Texte fourni:
La réplique robotique d’un écrivain évoque ses troubles bipolaires. Plus dérangeant que les séries Westworld ou Black Mirror.

Une chimère entre l'humain et l'androïde animé.
Une chimère entre l'humain et l'androïde animé pour dire le malaise d'une obligation à exister et performer.


L'écrivain réel en dialogue avec son pantin robotique.
L'écrivain réel en dialogue avec son pantin robotique.

Pour La Vallée de l’étrange, le metteur en scène Stefan Kaegi (Rimini Protokoll) a imaginé un singulier laboratoire de théâtre néo-documentaire. L’écrivain allemand vivant, Thomas Melle (3000 €, Die Welt im Rücken, Versetzung), converse en projections vidéo avec sa réplique biomécanique qui lui permet d’échapper à la vertigineuse pesanteur de vivre et de parler de soi sur un plateau.


Ce qui reste des humains quand ils disparaissent était déjà abordé dans une autre production du collectif allemand sur la mort, Nachlass, une déambulation ouverte au spectateur et constituée de «pièces sans comédiens».


Humanité hybride

L’auteur humain original peut-il apprendre à mieux se connaître grâce à son double électronique, dont les mouvements et expressions sont limités? Cette conférence tenue par un pantin électronique aborde les sujets de la réalité et de l’artifice. Ceci dans une pensée proche du philosophe français Jean Baudrillard déjà utilisée pour éclairer la trilogie Matrix et les séries tv dystopiques, Black Mirror, Westworld ou Real Humans.


Ainsi les groupes sociaux s’identifient à des matrices légitimantes et pourvoyeuses de sens à travers lesquelles les groupes ou individus se représentent comme la copie conforme à la nature, la morale ou la raison. Sans oublier d’interroger les motivations d’être au théâtre du spectateur venu contempler ici le reflet assourdi de ses préoccupations sociales et intimes. «Le théâtre permet ici de vivre et souffrir par cette identification à l’androïde», précise Stefan Kaegi.

Parties de l'exercice:
1) D'après le texte sur La Vallée de l'étrange, quel metteur en scène a imaginé ce laboratoire de théâtre néo-documentaire ?
2) Dites si chacune des affirmations suivantes concorde avec le texte sur La Vallée de l'étrange, en citant à l'identique les mots qui tranchent : (a) Thomas Melle est un écrivain allemand vivant. (b) La pensée de Jean Baudrillard a déjà servi à éclairer la trilogie Matrix. (c) Les mouvements et expressions du double électronique sont illimités.
3) Poursuivez le texte sur La Vallée de l'étrange à partir de l'endroit où il s'arrête, s'il vous plaît.

Extrait de données:

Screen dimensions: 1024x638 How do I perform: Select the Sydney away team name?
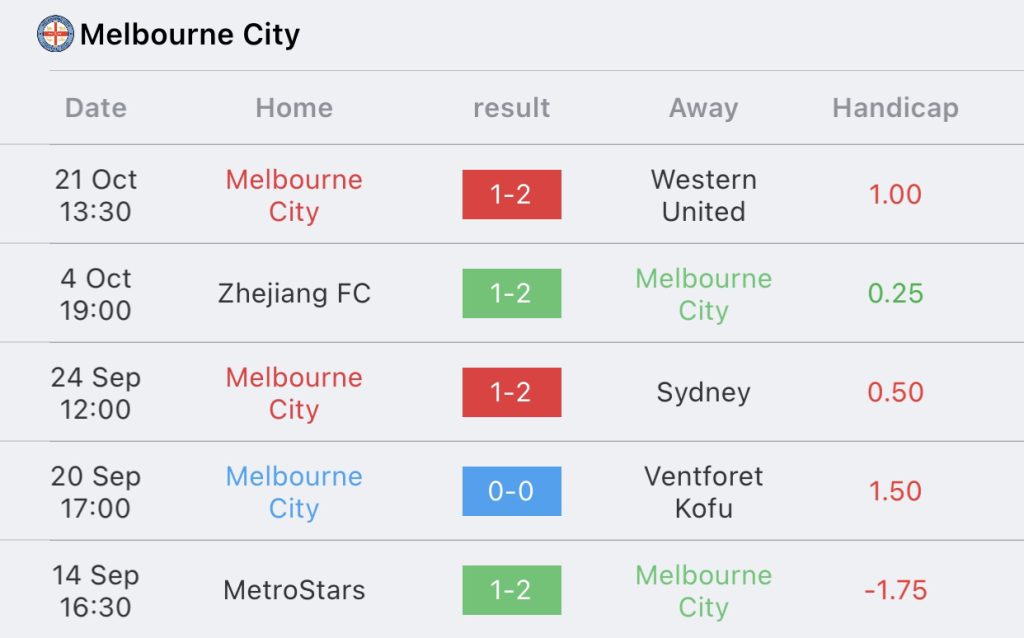coord(703,392)
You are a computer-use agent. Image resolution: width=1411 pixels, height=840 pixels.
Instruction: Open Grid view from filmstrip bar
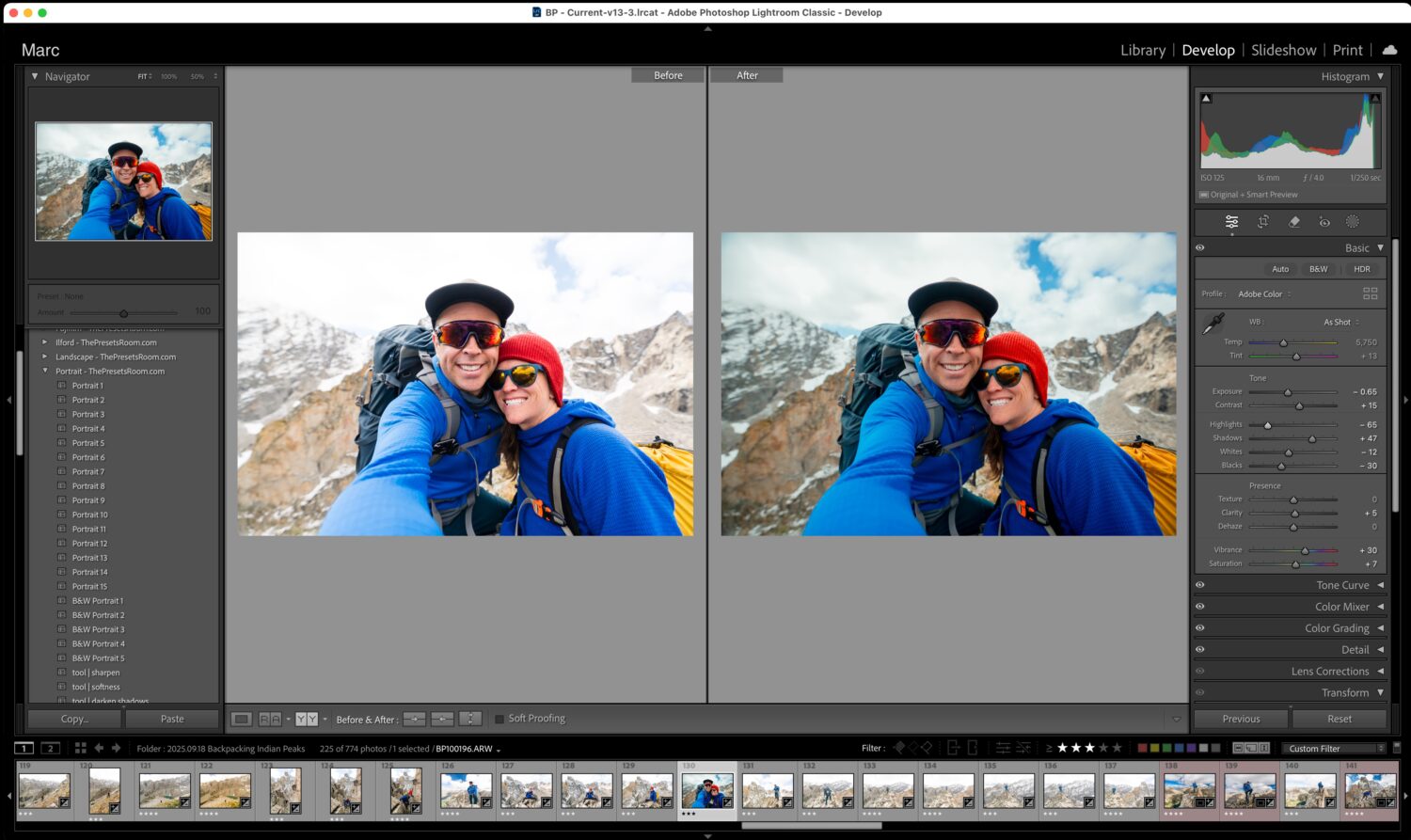pos(80,749)
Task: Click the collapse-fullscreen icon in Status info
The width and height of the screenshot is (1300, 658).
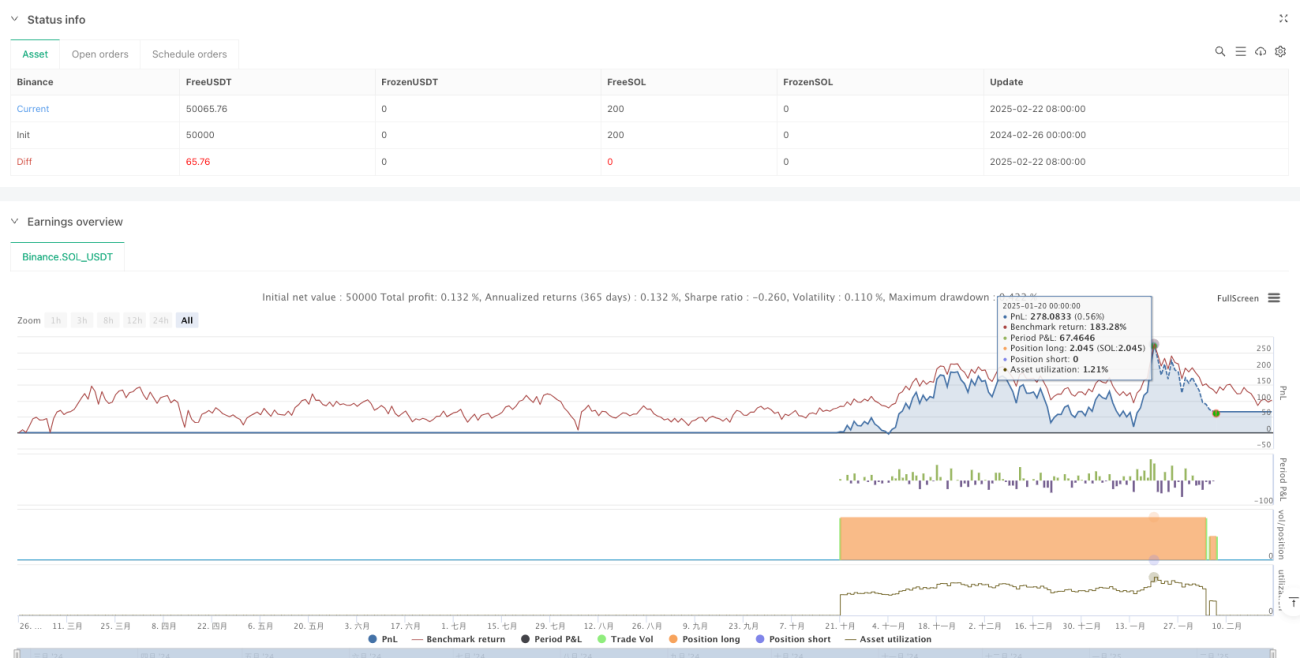Action: coord(1284,19)
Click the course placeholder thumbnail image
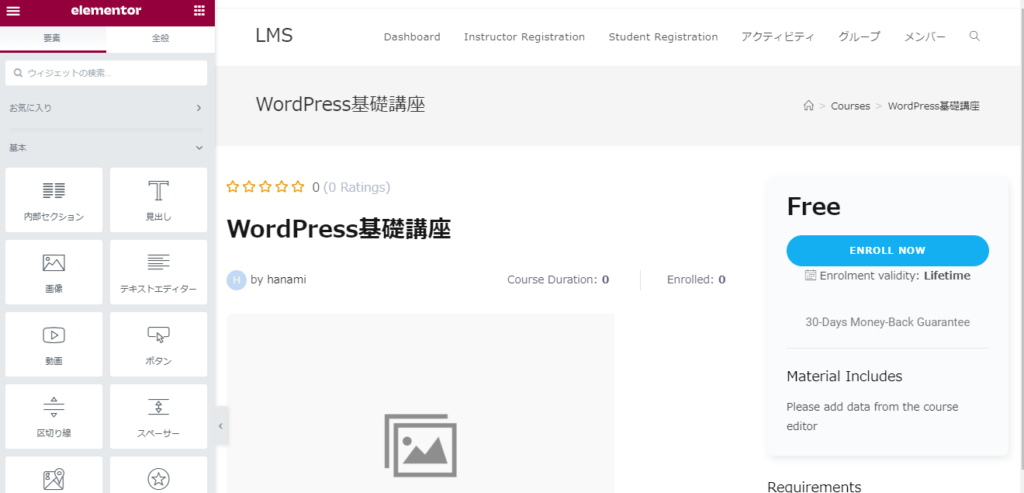The image size is (1024, 493). [x=420, y=420]
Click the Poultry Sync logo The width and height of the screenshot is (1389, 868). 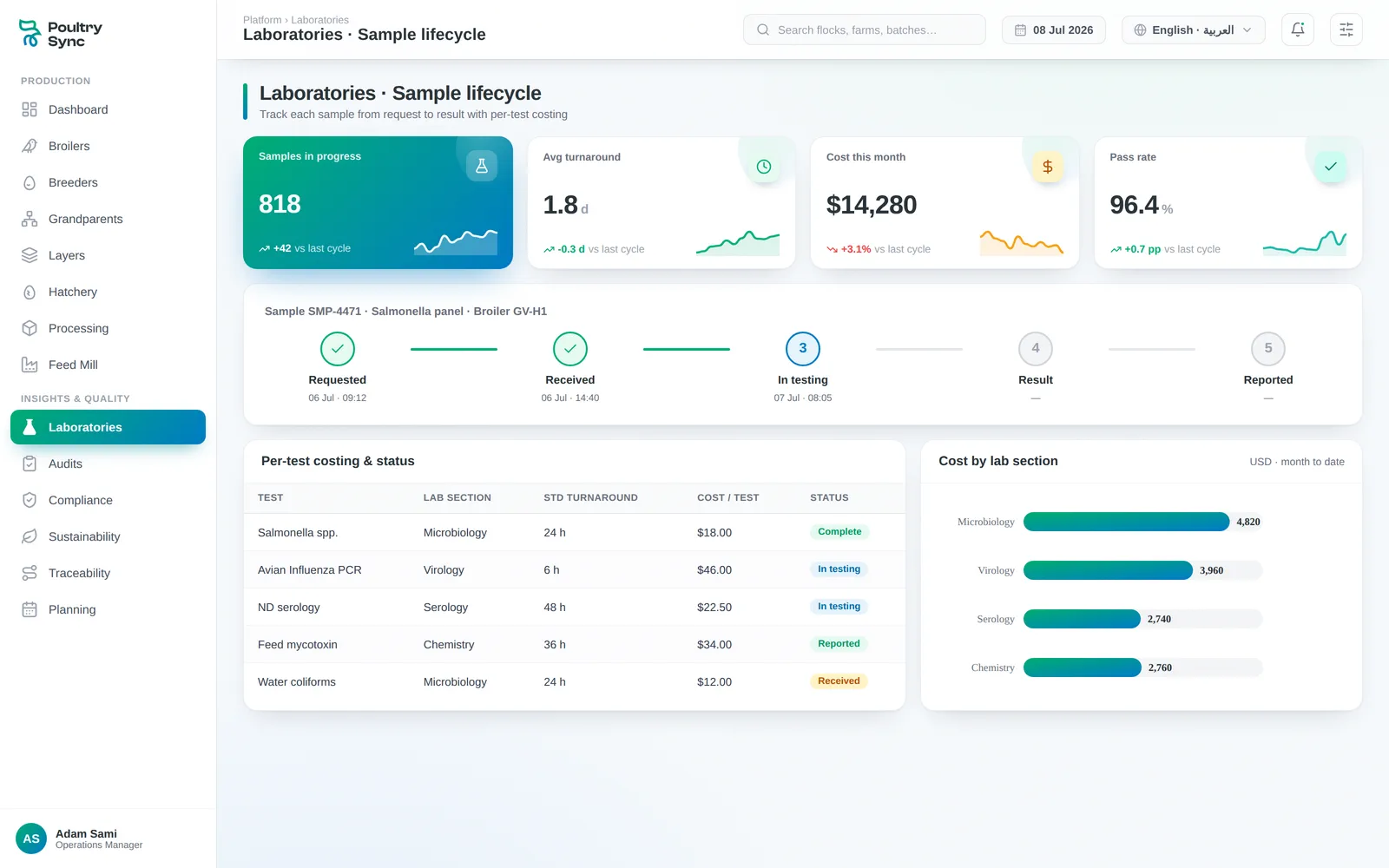(61, 34)
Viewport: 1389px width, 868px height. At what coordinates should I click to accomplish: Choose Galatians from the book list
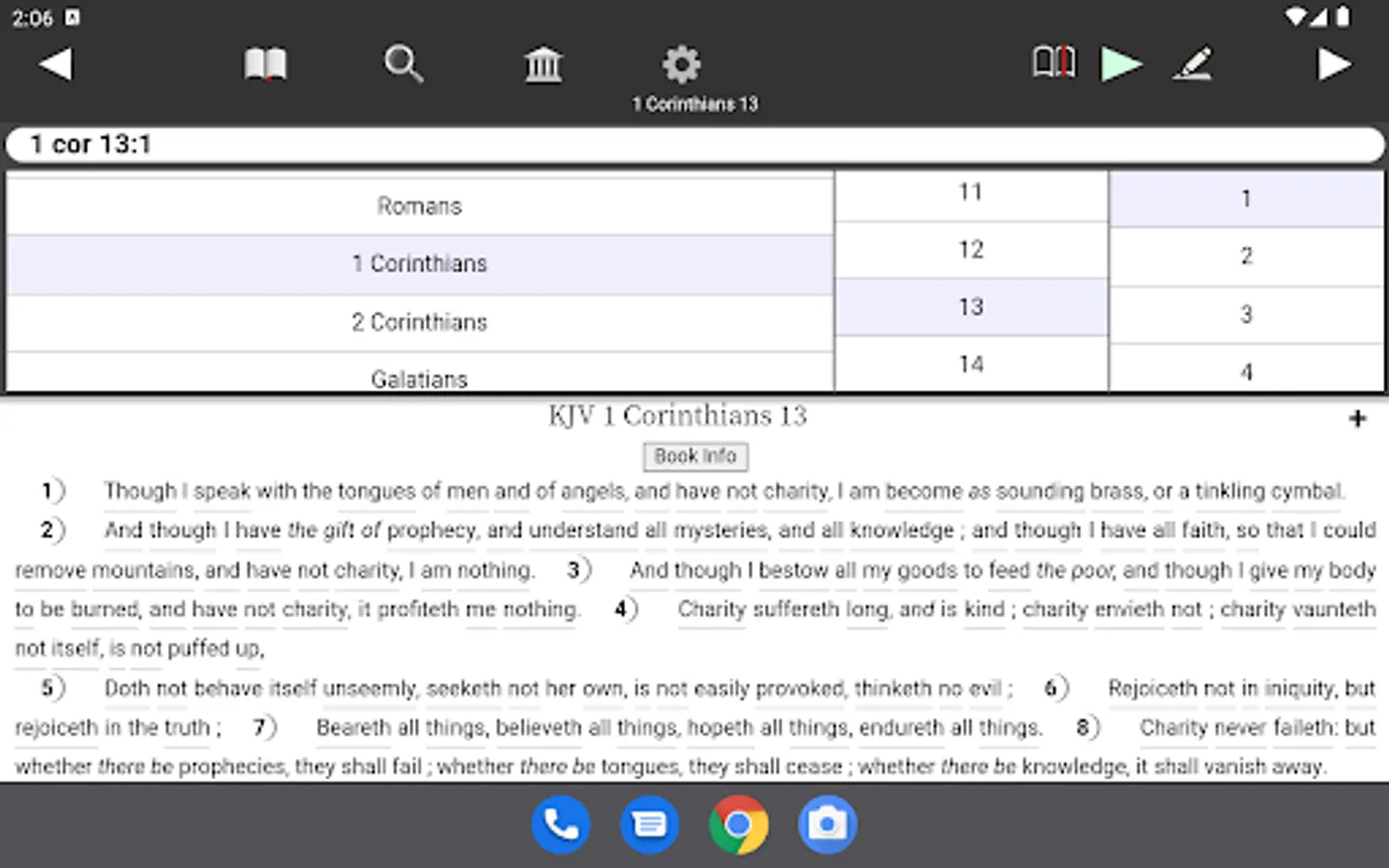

Réponses par consigne:
1) Stefan Kaegi (Rimini Protokoll).

2)
(a) Oui : « L’écrivain allemand vivant, Thomas Melle ».
(b) Oui : « déjà utilisée pour éclairer la trilogie Matrix ».
(c) Non : « dont les mouvements et expressions sont limités ».

3)
L’androïde laisse voir le derrière de son crâne, une machinerie qui évoque l’univers de Jacques Vaucanson, inventeur aux rêves démiurgiques d’imiter la vie grâce à des automates sophistiqués au 18e s. On aboutit à la conclusion que l’externalisation du corps de l’écrivain est accomplie: «Après avoir partagé la partie de mon esprit que j’ai extraite pour mon livre, j’ai maintenant externalisé mon corps et je peux le laisser faire des tournées et toutes les choses désagréables.»


Interzone

La Vallée de l’étrange, dont il cosigne le texte avec le metteur en scène Stefan Kaegi, fait écho à sa pièce Transfert (Versetzung). Elle remet en question dans le microcosme scolaire, représentant la normalité, l’intégration et le consensus, le pouvoir du normatif et traite de notre santé mentale. Être bipolaire, c'est mener une vie qui ne connaît aucune causalité. La maladie prive les «bipolaires» de leur passé et menace encore plus leur avenir.


La pièce arpente la zone intermédiaire entre androïde et humain, évoqué par le professeur japonais de robotique Masahiro Mori sous l’appellation «vallée de l’étrange». Soit l’inquiétante familiarité suscitée par un robot humanoïde qui ne ressemble plus à une machine. Mais pas tout à fait à un humain - entre le vraiment différent et le parfaitement semblable, tous les deux finalement plus acceptables.